Friday, February 8, 2008
Reviews are Subjective - Do you agree?
Now that I have your attention...
Reviews are a puzzling part of entertainment. I never gave them much thought until I became an author and had to forward my books to various sites for opinions on my work. I sat on pins and needles, hoping the person to whom my book was assigned liked what they read. I was fortunate… most gave me higher than expected marks for my effort.
The reason I’m mentioning reviews at all is that I can’t help but wonder how many people let one person’s review of a book, movie or restaurant color their decision to try it on their own. Today, while driving home from picking Spencer up at school, the DJ on my radio station mentioned the sad review the new movie with Matthew McConaughey had received—one star for all his effort. Do people realize this is only ONE person’s opinion? Will they stay away because of what the reviewer wrote?
Sometimes opinions are based on moods. Most women can verify that what may be good on Monday can take a hormonal swing and turn into a pile of poop by Wednesday. How many times has a friend told you about a bad meal or poor service at an eating establishment? Did you stay away because of it?
I guess it’s the rebel in me because I’m challenged by bad reviews. I want to try for myself—to read the book, see the movie or eat in the restaurant that someone else found not to their liking. I want to form my own opinion and see if I agree. So far, it’s worked well. I’ve often picked up a book that reviewed poorly and discovered it quite entertaining. I’ve laughed until my sides ached at a movie that someone found not the least bit funny. The on-the-ball service and melt-in-my-mouth steak couldn’t possibly have come from the same restaurant some critic wrote up as lackluster and blah.

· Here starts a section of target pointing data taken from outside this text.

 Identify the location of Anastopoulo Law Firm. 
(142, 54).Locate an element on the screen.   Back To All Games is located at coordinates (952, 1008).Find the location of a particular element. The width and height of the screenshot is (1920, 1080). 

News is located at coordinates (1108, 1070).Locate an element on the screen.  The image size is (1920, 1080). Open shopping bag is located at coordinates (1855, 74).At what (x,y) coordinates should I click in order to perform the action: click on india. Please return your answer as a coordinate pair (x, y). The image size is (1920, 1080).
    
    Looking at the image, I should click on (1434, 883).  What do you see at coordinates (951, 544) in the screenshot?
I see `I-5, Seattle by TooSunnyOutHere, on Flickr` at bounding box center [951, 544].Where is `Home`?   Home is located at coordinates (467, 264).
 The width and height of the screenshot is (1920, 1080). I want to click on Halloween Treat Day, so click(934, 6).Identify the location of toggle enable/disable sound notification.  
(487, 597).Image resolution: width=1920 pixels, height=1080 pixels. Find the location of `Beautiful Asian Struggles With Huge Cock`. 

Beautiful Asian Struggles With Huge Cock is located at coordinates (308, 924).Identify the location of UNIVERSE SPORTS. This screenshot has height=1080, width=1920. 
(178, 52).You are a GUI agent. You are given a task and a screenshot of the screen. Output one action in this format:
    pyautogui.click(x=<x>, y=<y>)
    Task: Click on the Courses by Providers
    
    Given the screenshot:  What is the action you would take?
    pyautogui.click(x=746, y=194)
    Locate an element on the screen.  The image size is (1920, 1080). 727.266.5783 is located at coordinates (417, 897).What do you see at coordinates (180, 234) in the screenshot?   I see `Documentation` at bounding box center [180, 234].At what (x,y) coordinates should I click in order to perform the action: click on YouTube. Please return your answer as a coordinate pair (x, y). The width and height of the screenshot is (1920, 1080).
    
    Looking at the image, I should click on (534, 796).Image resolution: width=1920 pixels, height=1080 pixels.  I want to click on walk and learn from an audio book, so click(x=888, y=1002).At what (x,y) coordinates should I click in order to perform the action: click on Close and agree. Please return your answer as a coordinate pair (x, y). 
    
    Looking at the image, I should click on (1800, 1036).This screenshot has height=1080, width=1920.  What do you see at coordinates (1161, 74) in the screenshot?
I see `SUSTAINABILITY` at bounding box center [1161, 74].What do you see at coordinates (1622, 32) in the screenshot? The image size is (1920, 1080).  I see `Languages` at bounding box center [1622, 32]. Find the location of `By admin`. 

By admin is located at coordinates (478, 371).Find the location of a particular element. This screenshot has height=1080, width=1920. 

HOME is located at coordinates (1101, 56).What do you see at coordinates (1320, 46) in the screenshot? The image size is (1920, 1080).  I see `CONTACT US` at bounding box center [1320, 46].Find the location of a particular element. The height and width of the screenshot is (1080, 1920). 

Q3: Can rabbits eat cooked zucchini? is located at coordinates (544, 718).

Reviews are subjective, and although I value people’s rights to their opinion, I’m sometimes totally turned off by the cruel manner in which they report it. I always wonder how people become critics or movie reviewers. What qualifies someone to make or break someone else’s ego? I guess having no conscience is the first requirement.
I’m certainly glad that the majority of readers who write for the romance review sites have tact and are refined enough to pepper in the reports of problem areas with the good points that always exist in most any book. Maybe because I’m an author, it’s easy for me to remember that every book is somebody’s labor of love, and I would never suppose to annihilate one. When I reviewed and discovered what I considered a flaw in a book (passive voice, repetitive words) I put them aside and looked for the strengths. I always found them.
If I go to a restaurant and encounter a problem…I address with the establishment or the customer service relations people. If there’s a problem and you don’t let them know, how can they fix it? There are ways to do things and then there are nicer ways to do them. I prefer the kinder, warm fuzzy approach. That’s just me.